> **GOAL OF THE EXERCISE**: Without omitting anything, retype the data that follows.

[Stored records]
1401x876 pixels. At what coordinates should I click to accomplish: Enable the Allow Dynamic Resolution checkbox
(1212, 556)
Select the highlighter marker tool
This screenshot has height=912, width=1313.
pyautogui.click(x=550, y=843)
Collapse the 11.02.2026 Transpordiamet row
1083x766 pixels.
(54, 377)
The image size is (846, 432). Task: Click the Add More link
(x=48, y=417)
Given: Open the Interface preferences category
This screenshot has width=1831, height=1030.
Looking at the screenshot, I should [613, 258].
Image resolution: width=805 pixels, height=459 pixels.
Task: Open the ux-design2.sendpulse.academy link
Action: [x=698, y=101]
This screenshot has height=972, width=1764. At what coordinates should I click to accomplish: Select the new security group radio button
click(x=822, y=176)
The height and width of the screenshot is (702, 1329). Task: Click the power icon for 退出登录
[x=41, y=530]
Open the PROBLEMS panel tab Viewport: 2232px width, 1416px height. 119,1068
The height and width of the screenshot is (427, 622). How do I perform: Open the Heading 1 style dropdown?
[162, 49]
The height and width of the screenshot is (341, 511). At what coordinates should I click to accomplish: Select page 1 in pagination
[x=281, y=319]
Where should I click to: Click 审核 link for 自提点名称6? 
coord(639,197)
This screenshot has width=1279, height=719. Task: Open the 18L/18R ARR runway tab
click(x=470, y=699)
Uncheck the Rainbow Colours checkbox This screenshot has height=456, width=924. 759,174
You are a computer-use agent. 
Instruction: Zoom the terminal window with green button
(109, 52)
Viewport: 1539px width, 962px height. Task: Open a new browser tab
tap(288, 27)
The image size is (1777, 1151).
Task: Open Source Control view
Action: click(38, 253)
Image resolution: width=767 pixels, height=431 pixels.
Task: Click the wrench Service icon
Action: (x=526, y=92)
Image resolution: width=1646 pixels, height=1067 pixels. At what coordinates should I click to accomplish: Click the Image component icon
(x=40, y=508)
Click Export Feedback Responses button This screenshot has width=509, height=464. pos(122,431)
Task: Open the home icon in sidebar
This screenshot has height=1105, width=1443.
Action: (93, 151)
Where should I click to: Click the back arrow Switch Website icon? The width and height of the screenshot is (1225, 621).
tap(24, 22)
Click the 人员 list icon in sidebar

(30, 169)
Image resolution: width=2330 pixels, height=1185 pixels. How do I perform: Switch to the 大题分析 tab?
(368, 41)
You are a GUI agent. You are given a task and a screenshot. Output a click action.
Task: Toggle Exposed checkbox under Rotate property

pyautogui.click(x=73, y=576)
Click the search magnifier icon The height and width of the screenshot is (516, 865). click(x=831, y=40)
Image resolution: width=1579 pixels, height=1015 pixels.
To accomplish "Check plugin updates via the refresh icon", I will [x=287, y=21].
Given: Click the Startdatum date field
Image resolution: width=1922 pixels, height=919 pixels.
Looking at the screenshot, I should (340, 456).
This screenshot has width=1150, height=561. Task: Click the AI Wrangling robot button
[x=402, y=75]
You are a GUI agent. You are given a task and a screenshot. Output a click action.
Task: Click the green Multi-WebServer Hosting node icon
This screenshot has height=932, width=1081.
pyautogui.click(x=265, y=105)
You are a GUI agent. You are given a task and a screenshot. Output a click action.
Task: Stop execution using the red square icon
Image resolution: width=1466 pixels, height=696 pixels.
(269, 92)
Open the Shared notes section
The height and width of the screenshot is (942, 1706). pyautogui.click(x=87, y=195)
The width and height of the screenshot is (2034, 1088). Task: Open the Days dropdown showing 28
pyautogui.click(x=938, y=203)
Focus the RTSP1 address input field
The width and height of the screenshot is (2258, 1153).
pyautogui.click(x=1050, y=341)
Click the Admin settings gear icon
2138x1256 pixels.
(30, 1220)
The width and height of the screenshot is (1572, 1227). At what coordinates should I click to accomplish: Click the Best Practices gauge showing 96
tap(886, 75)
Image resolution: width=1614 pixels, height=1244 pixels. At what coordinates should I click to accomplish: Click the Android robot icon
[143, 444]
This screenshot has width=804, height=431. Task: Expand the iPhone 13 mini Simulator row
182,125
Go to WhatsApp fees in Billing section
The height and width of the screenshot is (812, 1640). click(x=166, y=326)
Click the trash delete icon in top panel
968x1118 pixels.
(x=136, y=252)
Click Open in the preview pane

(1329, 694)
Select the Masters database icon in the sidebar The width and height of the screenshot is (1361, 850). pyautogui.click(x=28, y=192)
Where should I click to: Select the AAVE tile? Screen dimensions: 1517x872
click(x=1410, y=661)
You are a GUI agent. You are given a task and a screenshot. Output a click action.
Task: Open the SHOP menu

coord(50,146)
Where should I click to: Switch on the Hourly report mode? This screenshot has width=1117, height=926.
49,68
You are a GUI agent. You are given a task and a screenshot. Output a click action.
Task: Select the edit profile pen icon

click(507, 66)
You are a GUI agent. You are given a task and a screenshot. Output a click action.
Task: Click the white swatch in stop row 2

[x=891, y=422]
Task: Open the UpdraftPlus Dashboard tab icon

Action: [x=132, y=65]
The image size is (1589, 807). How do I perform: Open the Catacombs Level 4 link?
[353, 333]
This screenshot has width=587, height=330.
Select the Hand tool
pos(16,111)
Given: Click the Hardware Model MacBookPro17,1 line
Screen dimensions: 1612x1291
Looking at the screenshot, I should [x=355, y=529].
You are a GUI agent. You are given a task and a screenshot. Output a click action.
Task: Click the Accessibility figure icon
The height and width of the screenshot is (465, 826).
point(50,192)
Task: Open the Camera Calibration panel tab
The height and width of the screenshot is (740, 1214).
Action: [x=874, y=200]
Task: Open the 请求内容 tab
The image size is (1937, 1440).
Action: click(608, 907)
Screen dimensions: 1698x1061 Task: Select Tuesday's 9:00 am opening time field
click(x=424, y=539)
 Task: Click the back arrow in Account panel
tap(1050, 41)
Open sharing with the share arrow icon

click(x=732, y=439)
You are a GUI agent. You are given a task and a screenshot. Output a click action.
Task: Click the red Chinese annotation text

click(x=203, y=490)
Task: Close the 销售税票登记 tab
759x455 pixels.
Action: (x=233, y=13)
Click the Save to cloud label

> **SOLUTION FOR THIS PROBLEM**:
1401x876 pixels. At what coordinates should I click to accomplish: Enable the Allow Dynamic Resolution checkbox
(1212, 556)
Select the highlighter marker tool
This screenshot has height=912, width=1313.
pyautogui.click(x=550, y=843)
Collapse the 11.02.2026 Transpordiamet row
1083x766 pixels.
(54, 377)
The image size is (846, 432). Task: Click the Add More link
(x=48, y=417)
Given: Open the Interface preferences category
This screenshot has width=1831, height=1030.
Looking at the screenshot, I should [613, 258].
Image resolution: width=805 pixels, height=459 pixels.
Task: Open the ux-design2.sendpulse.academy link
Action: [x=698, y=101]
This screenshot has height=972, width=1764. At what coordinates should I click to accomplish: Select the new security group radio button
click(x=822, y=176)
The height and width of the screenshot is (702, 1329). Task: Click the power icon for 退出登录
[x=41, y=530]
Open the PROBLEMS panel tab Viewport: 2232px width, 1416px height. 119,1068
The height and width of the screenshot is (427, 622). How do I perform: Open the Heading 1 style dropdown?
[162, 49]
The height and width of the screenshot is (341, 511). At what coordinates should I click to accomplish: Select page 1 in pagination
[x=281, y=319]
Where should I click to: Click 审核 link for 自提点名称6? 
coord(639,197)
This screenshot has width=1279, height=719. Task: Open the 18L/18R ARR runway tab
click(x=470, y=699)
Uncheck the Rainbow Colours checkbox This screenshot has height=456, width=924. 759,174
You are a computer-use agent. 
Instruction: Zoom the terminal window with green button
(109, 52)
Viewport: 1539px width, 962px height. Task: Open a new browser tab
tap(288, 27)
The image size is (1777, 1151).
Task: Open Source Control view
Action: click(38, 253)
Image resolution: width=767 pixels, height=431 pixels.
Task: Click the wrench Service icon
Action: (x=526, y=92)
Image resolution: width=1646 pixels, height=1067 pixels. At what coordinates should I click to accomplish: Click the Image component icon
(x=40, y=508)
Click Export Feedback Responses button This screenshot has width=509, height=464. pos(122,431)
Task: Open the home icon in sidebar
This screenshot has height=1105, width=1443.
Action: (93, 151)
Where should I click to: Click the back arrow Switch Website icon? The width and height of the screenshot is (1225, 621).
tap(24, 22)
Click the 人员 list icon in sidebar

(30, 169)
Image resolution: width=2330 pixels, height=1185 pixels. How do I perform: Switch to the 大题分析 tab?
(368, 41)
You are a GUI agent. You are given a task and a screenshot. Output a click action.
Task: Toggle Exposed checkbox under Rotate property

pyautogui.click(x=73, y=576)
Click the search magnifier icon The height and width of the screenshot is (516, 865). click(x=831, y=40)
Image resolution: width=1579 pixels, height=1015 pixels.
To accomplish "Check plugin updates via the refresh icon", I will [x=287, y=21].
Given: Click the Startdatum date field
Image resolution: width=1922 pixels, height=919 pixels.
Looking at the screenshot, I should (340, 456).
This screenshot has width=1150, height=561. Task: Click the AI Wrangling robot button
[x=402, y=75]
You are a GUI agent. You are given a task and a screenshot. Output a click action.
Task: Click the green Multi-WebServer Hosting node icon
This screenshot has height=932, width=1081.
pyautogui.click(x=265, y=105)
You are a GUI agent. You are given a task and a screenshot. Output a click action.
Task: Stop execution using the red square icon
Image resolution: width=1466 pixels, height=696 pixels.
(269, 92)
Open the Shared notes section
The height and width of the screenshot is (942, 1706). pyautogui.click(x=87, y=195)
The width and height of the screenshot is (2034, 1088). Task: Open the Days dropdown showing 28
pyautogui.click(x=938, y=203)
Focus the RTSP1 address input field
The width and height of the screenshot is (2258, 1153).
pyautogui.click(x=1050, y=341)
Click the Admin settings gear icon
2138x1256 pixels.
(30, 1220)
The width and height of the screenshot is (1572, 1227). At what coordinates should I click to accomplish: Click the Best Practices gauge showing 96
tap(886, 75)
Image resolution: width=1614 pixels, height=1244 pixels. At what coordinates should I click to accomplish: Click the Android robot icon
[143, 444]
This screenshot has width=804, height=431. Task: Expand the iPhone 13 mini Simulator row
182,125
Go to WhatsApp fees in Billing section
The height and width of the screenshot is (812, 1640). click(x=166, y=326)
Click the trash delete icon in top panel
968x1118 pixels.
(x=136, y=252)
Click Open in the preview pane

(1329, 694)
Select the Masters database icon in the sidebar The width and height of the screenshot is (1361, 850). pyautogui.click(x=28, y=192)
Where should I click to: Select the AAVE tile? Screen dimensions: 1517x872
click(x=1410, y=661)
You are a GUI agent. You are given a task and a screenshot. Output a click action.
Task: Open the SHOP menu

coord(50,146)
Where should I click to: Switch on the Hourly report mode? This screenshot has width=1117, height=926.
49,68
You are a GUI agent. You are given a task and a screenshot. Output a click action.
Task: Select the edit profile pen icon

click(507, 66)
You are a GUI agent. You are given a task and a screenshot. Output a click action.
Task: Click the white swatch in stop row 2

[x=891, y=422]
Task: Open the UpdraftPlus Dashboard tab icon

Action: [x=132, y=65]
The image size is (1589, 807). How do I perform: Open the Catacombs Level 4 link?
[353, 333]
This screenshot has width=587, height=330.
Select the Hand tool
pos(16,111)
Given: Click the Hardware Model MacBookPro17,1 line
Screen dimensions: 1612x1291
Looking at the screenshot, I should [x=355, y=529].
You are a GUI agent. You are given a task and a screenshot. Output a click action.
Task: Click the Accessibility figure icon
The height and width of the screenshot is (465, 826).
point(50,192)
Task: Open the Camera Calibration panel tab
The height and width of the screenshot is (740, 1214).
Action: [x=874, y=200]
Task: Open the 请求内容 tab
The image size is (1937, 1440).
Action: click(608, 907)
Screen dimensions: 1698x1061 Task: Select Tuesday's 9:00 am opening time field
click(x=424, y=539)
 Task: Click the back arrow in Account panel
tap(1050, 41)
Open sharing with the share arrow icon

click(x=732, y=439)
You are a GUI agent. You are given a task and a screenshot. Output a click action.
Task: Click the red Chinese annotation text

click(x=203, y=490)
Task: Close the 销售税票登记 tab
759x455 pixels.
Action: (x=233, y=13)
Click the Save to cloud label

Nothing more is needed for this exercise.